(begin)
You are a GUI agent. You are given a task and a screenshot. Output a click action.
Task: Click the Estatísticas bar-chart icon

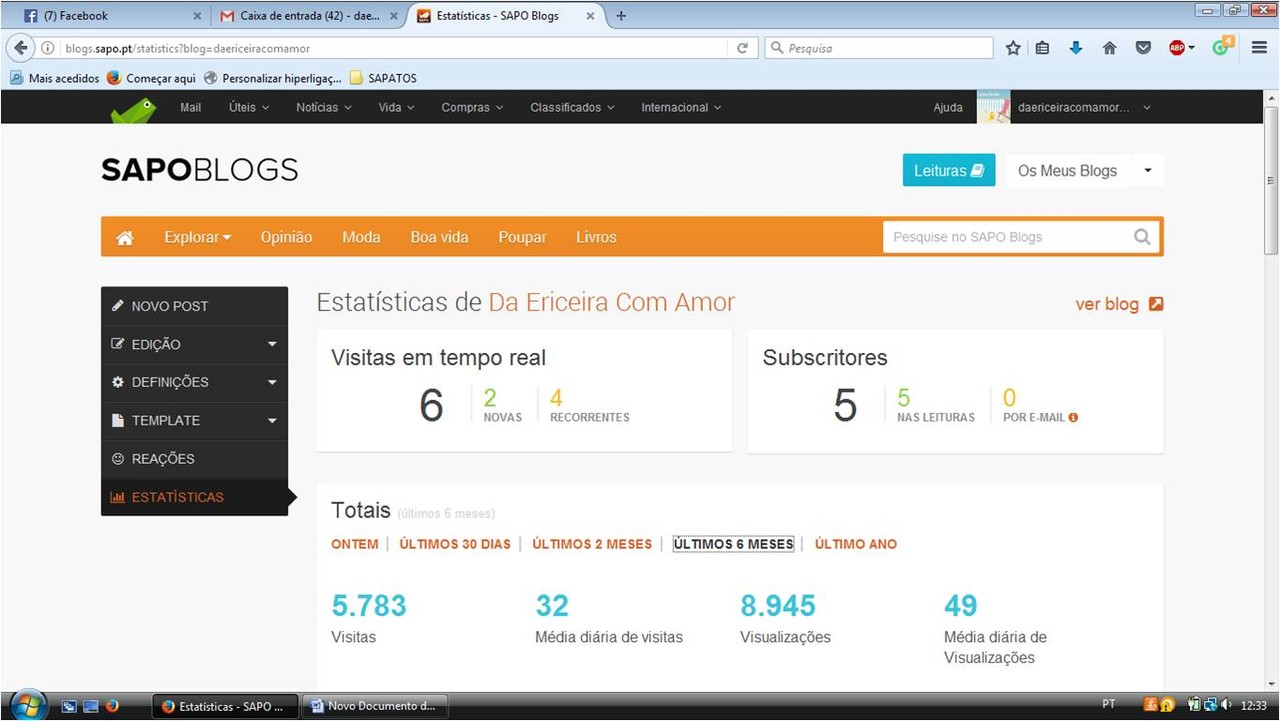pos(118,496)
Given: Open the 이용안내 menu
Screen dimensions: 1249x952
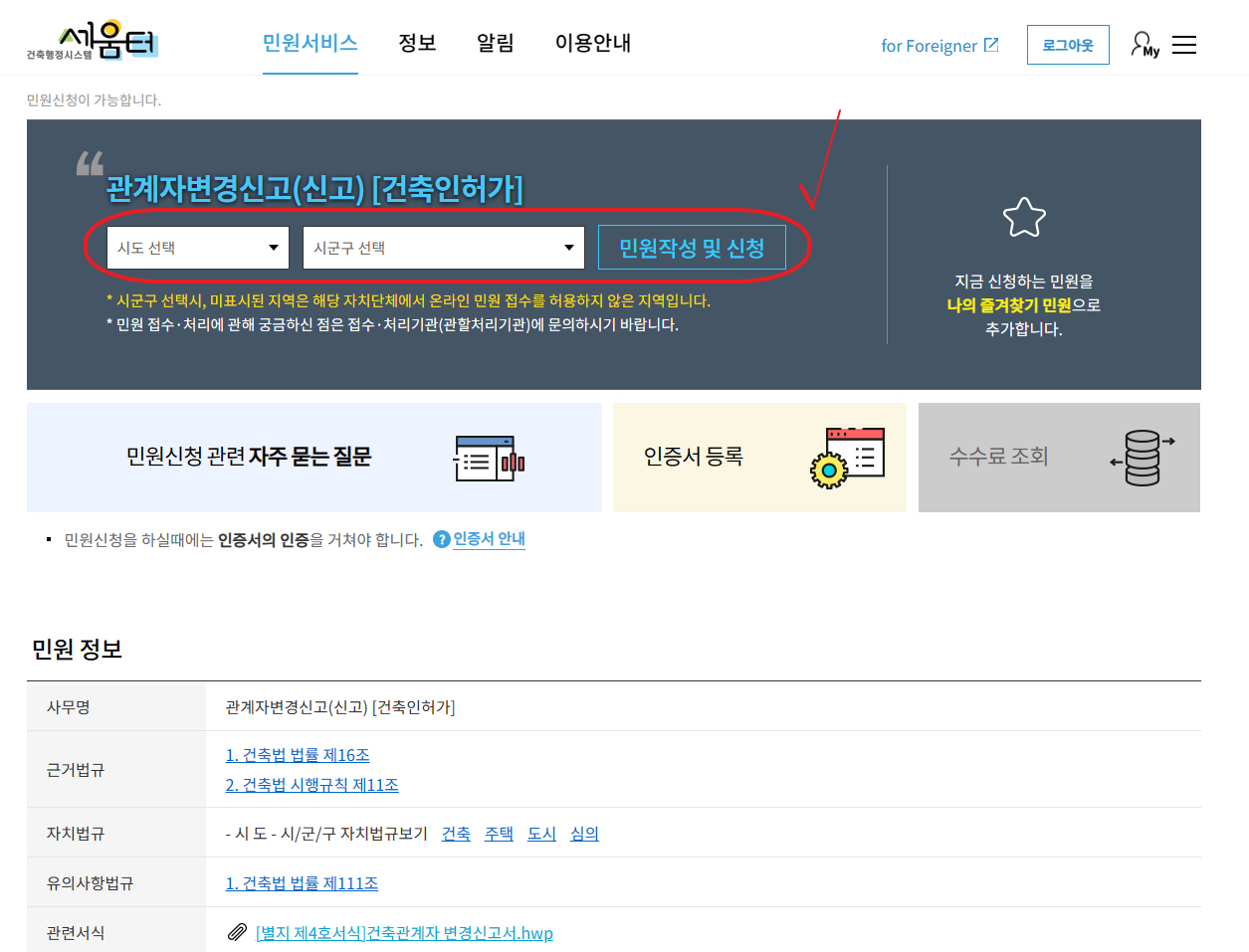Looking at the screenshot, I should (593, 43).
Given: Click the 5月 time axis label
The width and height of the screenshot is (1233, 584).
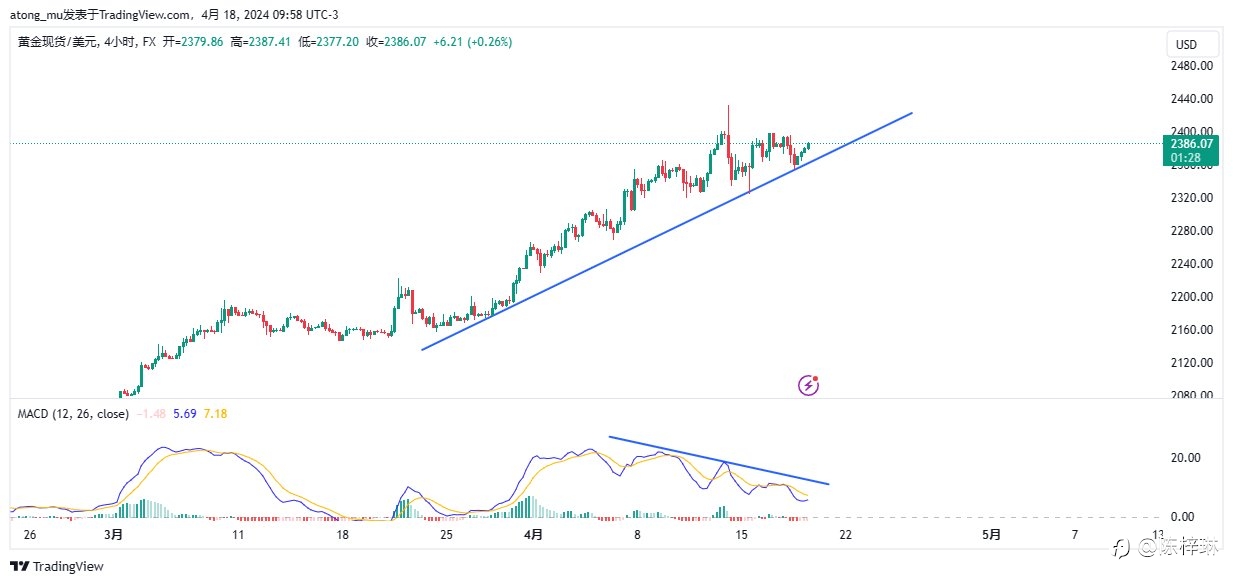Looking at the screenshot, I should (991, 535).
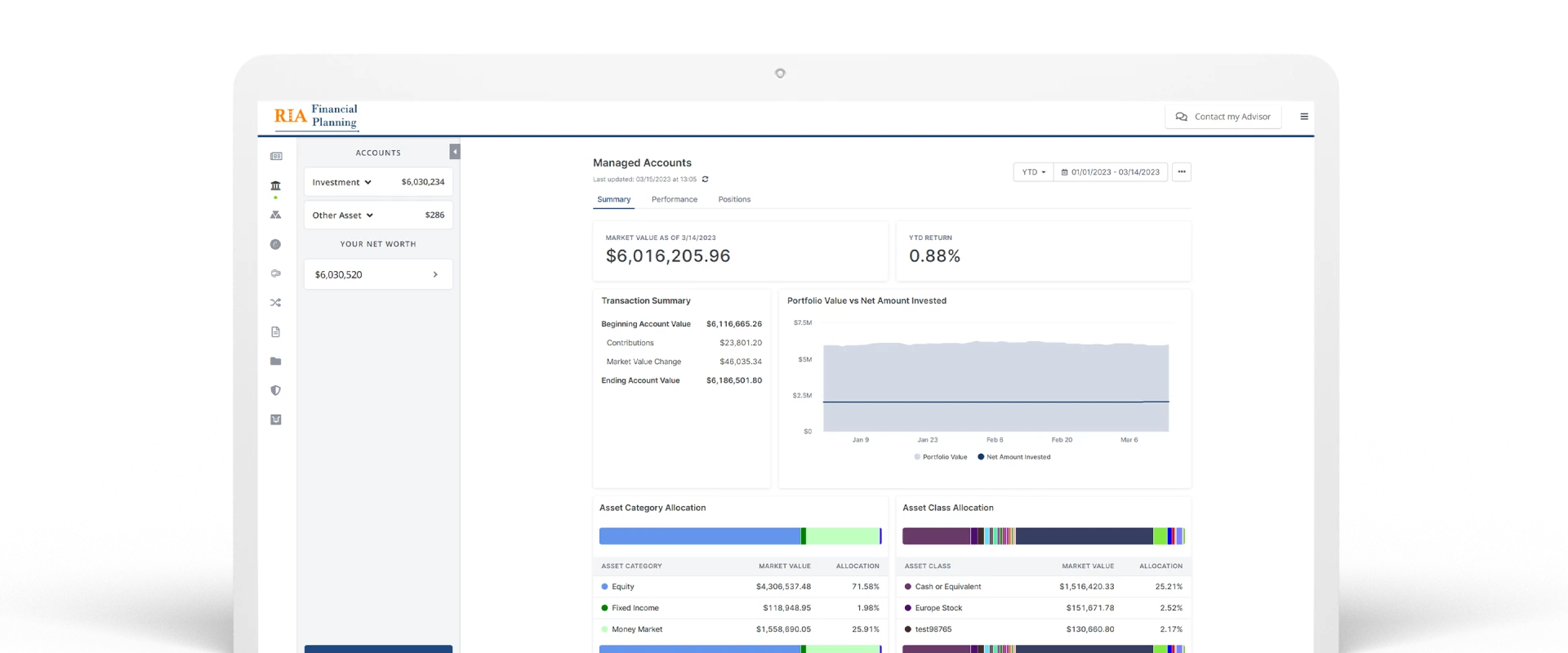Refresh the last updated data
This screenshot has width=1568, height=653.
706,180
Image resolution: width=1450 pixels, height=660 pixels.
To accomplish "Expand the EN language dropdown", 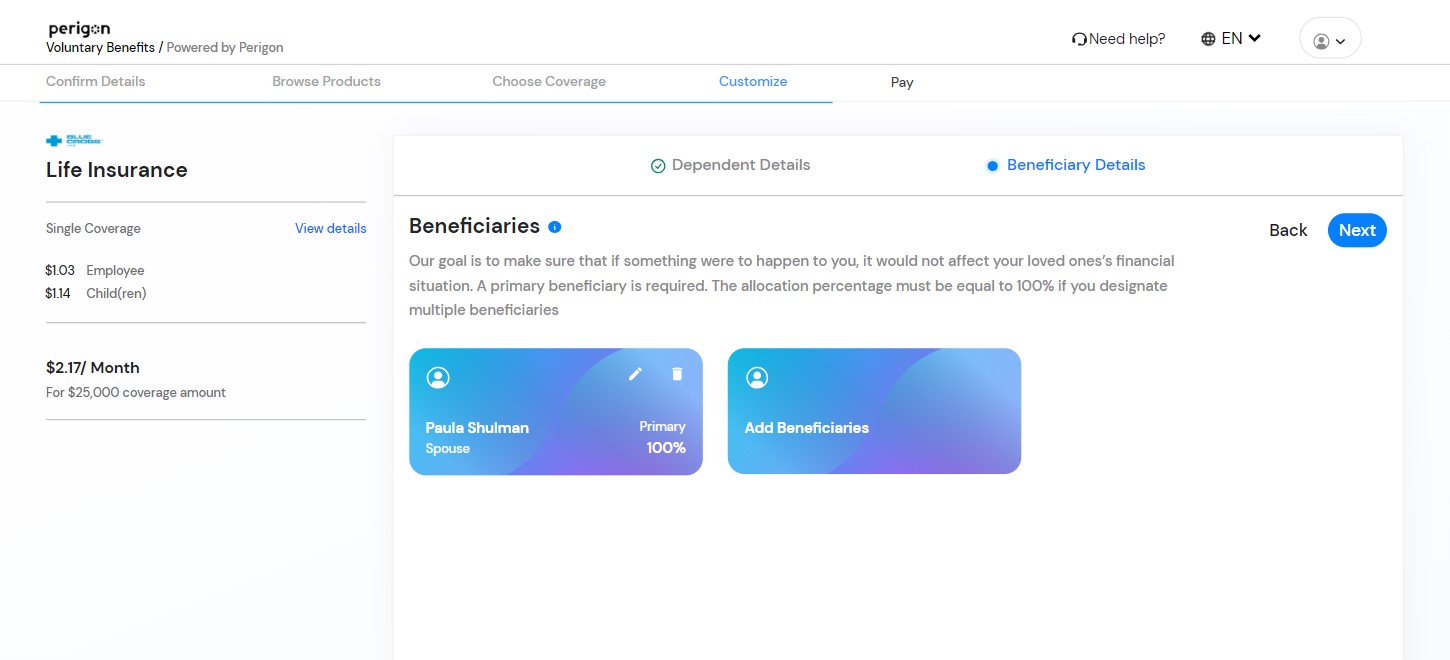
(end)
-- The problem --
Rewrite all of the entries above with "Screen dimensions" replaced by "Display size" and nothing else changed. Leave the pictures out.

-- Task output --
You are a GUI agent. You are given a task and a screenshot. Output a click action.
Task: Click the Estatísticas bar-chart icon

pos(118,496)
Given: Open the 이용안내 menu
Display size: 1249x952
Looking at the screenshot, I should (593, 43).
Given: Click the 5月 time axis label
The width and height of the screenshot is (1233, 584).
Looking at the screenshot, I should (991, 535).
Refresh the last updated data
This screenshot has width=1568, height=653.
706,180
Image resolution: width=1450 pixels, height=660 pixels.
To accomplish "Expand the EN language dropdown", 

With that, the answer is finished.